The Zoning Commission of Palm Beach County voted Sept. 11 to recommend approval of a rezoning and a class A conditional use that would allow a 53‑unit townhome project, called Nash Trail, on roughly 7.57 acres north of Lantana Road and west of Haverhill Road.
The applicant proposed rezoning three lots from Residential Estate (RE) to RS and a class A conditional use to permit 53 fee‑simple townhomes (about 7 dwelling units per acre). Staff found the requests consistent with the MR‑5 future land‑use designation and recommended approval subject to conditions. The commission voted to recommend both the rezoning (item 5a) and the conditional use (item 5b); the conditional‑use recommendation passed with one commissioner recorded as opposed.
Why it matters: the application changes the allowed density from three single‑family homes (one per existing lot under RE) to a townhouse subdivision that neighbors say will alter drainage, privacy and the rural character of adjacent Agricultural/Residential (AR) properties.
Project and staff details: Doug Murray of WGI, speaking for the applicant, said the site plan concentrates homes toward the east side to maximize separation from western neighbors, preserves three tree‑preservation areas and proposes a total of 0.84 acres of recreation and open space. Murray said the plan includes a 20‑foot incompatibility buffer with a 6‑foot SIMTech (composite) fence along portions of the western boundary and a 6‑foot opaque fence along north and south property lines.
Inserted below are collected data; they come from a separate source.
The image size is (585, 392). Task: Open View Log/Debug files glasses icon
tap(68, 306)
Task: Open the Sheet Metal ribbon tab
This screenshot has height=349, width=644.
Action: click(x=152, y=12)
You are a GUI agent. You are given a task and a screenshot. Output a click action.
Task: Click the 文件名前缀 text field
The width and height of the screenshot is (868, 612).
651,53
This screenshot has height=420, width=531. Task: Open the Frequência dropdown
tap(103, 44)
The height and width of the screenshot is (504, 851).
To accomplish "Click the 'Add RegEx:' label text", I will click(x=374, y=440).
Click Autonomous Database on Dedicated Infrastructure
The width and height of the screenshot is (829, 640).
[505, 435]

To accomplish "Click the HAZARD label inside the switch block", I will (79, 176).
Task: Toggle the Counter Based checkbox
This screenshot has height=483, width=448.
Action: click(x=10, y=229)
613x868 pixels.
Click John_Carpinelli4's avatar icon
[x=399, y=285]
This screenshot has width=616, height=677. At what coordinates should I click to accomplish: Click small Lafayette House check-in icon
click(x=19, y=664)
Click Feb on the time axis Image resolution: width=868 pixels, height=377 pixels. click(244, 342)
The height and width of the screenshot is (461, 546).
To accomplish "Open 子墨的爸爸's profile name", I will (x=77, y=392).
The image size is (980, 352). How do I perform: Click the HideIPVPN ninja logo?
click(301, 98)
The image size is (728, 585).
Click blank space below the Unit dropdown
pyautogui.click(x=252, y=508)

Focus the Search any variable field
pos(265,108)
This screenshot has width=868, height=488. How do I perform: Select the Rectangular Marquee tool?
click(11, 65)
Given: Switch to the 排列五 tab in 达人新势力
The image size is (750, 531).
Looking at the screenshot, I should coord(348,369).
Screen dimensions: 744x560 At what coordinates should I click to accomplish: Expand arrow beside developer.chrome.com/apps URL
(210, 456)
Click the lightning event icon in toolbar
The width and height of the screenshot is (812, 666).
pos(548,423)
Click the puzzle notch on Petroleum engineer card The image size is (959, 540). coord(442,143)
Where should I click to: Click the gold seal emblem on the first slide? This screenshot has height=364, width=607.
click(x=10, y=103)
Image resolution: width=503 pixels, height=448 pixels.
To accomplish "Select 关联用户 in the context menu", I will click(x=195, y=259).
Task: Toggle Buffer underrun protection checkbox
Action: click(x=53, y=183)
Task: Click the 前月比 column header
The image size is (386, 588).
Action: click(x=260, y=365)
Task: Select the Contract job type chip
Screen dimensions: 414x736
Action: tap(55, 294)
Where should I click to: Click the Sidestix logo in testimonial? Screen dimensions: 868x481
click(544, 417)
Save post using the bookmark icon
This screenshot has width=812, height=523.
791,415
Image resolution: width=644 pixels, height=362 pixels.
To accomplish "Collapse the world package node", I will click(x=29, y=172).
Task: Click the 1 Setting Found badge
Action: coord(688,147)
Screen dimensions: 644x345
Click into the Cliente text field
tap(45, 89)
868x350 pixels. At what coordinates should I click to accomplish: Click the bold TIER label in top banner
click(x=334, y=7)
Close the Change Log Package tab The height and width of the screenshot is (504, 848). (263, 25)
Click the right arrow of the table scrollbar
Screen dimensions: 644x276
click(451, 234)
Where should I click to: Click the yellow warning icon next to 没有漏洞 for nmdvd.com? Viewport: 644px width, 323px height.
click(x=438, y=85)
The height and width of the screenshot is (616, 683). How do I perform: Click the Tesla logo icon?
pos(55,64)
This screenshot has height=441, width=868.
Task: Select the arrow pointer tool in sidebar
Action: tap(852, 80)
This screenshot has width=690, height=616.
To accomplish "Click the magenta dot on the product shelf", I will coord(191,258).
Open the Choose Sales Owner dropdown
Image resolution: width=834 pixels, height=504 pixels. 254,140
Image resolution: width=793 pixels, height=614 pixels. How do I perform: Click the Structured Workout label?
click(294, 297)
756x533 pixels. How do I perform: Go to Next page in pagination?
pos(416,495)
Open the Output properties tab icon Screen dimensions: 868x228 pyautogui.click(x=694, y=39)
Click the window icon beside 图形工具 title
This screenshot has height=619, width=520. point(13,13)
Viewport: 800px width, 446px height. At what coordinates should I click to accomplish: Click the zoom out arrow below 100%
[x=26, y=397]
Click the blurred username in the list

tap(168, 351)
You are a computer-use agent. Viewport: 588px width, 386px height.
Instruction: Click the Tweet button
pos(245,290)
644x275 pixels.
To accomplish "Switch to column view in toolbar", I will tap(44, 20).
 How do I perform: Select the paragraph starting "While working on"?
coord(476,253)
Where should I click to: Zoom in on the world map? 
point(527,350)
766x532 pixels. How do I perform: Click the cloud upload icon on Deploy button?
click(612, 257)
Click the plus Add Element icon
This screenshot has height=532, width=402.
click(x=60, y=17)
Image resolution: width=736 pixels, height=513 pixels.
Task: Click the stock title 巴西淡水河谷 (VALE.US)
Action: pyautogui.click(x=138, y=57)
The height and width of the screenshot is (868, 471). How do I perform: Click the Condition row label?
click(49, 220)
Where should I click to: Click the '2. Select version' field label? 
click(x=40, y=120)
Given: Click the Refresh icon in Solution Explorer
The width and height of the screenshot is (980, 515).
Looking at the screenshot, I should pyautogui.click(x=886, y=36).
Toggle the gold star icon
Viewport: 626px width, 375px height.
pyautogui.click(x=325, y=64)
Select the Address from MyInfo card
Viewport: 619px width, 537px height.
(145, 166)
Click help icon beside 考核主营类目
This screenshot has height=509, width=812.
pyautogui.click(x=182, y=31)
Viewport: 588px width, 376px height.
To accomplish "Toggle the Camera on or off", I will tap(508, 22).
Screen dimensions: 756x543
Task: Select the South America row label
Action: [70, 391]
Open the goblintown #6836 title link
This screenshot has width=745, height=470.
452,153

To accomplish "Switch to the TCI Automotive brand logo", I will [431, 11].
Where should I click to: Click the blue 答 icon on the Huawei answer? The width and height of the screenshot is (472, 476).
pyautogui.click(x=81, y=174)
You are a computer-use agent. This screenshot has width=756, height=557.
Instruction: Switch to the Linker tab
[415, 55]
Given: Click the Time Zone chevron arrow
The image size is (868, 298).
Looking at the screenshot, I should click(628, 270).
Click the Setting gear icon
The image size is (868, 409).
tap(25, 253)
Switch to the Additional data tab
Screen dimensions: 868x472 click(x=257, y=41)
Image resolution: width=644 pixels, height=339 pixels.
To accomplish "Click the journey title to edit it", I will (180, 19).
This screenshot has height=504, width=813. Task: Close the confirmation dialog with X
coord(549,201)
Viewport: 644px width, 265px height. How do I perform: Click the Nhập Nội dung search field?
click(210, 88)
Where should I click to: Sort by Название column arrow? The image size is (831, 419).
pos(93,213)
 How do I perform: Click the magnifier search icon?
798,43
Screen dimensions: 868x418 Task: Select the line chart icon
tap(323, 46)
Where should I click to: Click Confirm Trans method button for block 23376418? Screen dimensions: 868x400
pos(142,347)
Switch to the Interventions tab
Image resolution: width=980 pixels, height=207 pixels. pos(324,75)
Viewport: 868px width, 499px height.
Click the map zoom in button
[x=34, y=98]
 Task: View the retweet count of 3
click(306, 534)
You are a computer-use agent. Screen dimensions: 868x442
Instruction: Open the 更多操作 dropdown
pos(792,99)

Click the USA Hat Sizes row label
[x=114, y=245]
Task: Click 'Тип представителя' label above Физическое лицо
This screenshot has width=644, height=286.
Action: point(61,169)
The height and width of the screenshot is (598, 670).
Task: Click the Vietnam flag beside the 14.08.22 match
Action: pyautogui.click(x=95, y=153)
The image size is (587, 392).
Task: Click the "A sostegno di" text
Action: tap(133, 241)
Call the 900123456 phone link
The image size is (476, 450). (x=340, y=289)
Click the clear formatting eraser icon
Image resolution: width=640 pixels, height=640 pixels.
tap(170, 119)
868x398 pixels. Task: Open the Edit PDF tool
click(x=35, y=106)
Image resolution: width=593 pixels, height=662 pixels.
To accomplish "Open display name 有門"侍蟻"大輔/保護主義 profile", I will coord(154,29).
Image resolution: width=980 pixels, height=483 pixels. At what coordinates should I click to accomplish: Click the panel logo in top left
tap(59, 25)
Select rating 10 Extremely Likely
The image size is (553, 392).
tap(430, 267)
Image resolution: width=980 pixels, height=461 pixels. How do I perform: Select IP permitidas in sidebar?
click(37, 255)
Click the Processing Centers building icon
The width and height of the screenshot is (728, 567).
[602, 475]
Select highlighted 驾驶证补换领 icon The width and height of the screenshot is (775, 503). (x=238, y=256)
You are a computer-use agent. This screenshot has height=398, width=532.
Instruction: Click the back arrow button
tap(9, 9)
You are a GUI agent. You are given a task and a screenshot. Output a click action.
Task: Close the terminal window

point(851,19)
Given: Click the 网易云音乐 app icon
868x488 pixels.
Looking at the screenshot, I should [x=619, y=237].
He also described a parking plan and said Nash Trail will provide a 0.45‑acre recreation area.
Staff described the item as a remand from the Board of County Commissioners after a legal challenge; staff outlined tree‑preservation numbers and buffering and noted the application includes an administrative request for workforce housing density bonus. Wendy Hernandez, project manager, and Timothy Haines, environmental manager, described the county’s tree preservation and mitigation review process and said preserved areas become enforceable as part of the development order.
Key points of contention from neighbors and applicant responses:
- Berm and wall: Neighbors asked for a 3‑foot berm plus a concrete wall along the full western AR boundary. The applicant proposed a concrete wall only where required by code (southern 325 feet adjacent to bona fide agricultural use) and a SIMTech composite fence for the remaining portion to reduce heavy machinery impacts on tree roots. The applicant said a 3‑foot berm would require about 18–23 feet of ground disturbance (3:1 slopes plus top) and would likely harm root systems and require removal of additional trees; the applicant argued the SIMTech option lessens tree loss while meeting wind resistance standards. Neighbors said the SIMTech product may not withstand hurricane‑force winds as well as a concrete wall and that a full wall would better protect agricultural uses and reduce light and noise impacts.
- Tree counts and mitigation: The applicant’s presenter said 254 trees (and additional buffer trees) would be preserved in place; staff noted the project’s official tree disposition lists approximately 612 existing trees with 234 to remain in place and 327 slated for mitigation, which translates (due to tree size multipliers) to an obligation for the equivalent of 1,097 replacement trees. Staff said precise mitigation locations and final civil plans will be reviewed and enforced at final site plan (DRO) and via protection‑of‑native‑vegetation permits; Timothy Haines explained the county requires barricades for preserved trees and double mitigation if trees preserved in place are lost because of construction.
- Utilities and access: Water‑utility staff require that water and sewer lines extend to the project property line (a stub‑out). The applicant agreed to construct the lines to the property line; staff said a neighboring property owner could later apply to connect and would bear connection costs. Road improvements will be required only to the point where the project contributes trips (improve 50 Second Drive to the project entrance and transition back to existing road), staff said.
- Workforce housing: The developer requested a workforce housing density bonus; the application proposes an off‑site exchange for workforce units. The applicant offered to increase the obligation from 4 required units to 6 workforce units, which will translate to 9 rental units under the county’s multiplier for off‑site rental exchange.
Public input: Five neighbors spoke, emphasizing flood concerns, tree‑loss fears, the effect on equestrian uses and property values, and urging a continuous concrete wall and larger berm. The commission asked questions about survey accuracy (applicant confirmed a survey showing 7.57 acres) and the mechanics/timing of the off‑site workforce unit construction (staff said the exchange builder obligation must be in place prior to issuance of the first residential building permit).
Commission action: The commission voted to recommend approval of the rezoning (item 5a) and the class A conditional use for townhomes (item 5b). Staff will enforce tree‑preservation, drainage and buffer conditions at the final DRO stage and through environmental and engineering permits. The class A conditional use recommendation recorded one opposed vote.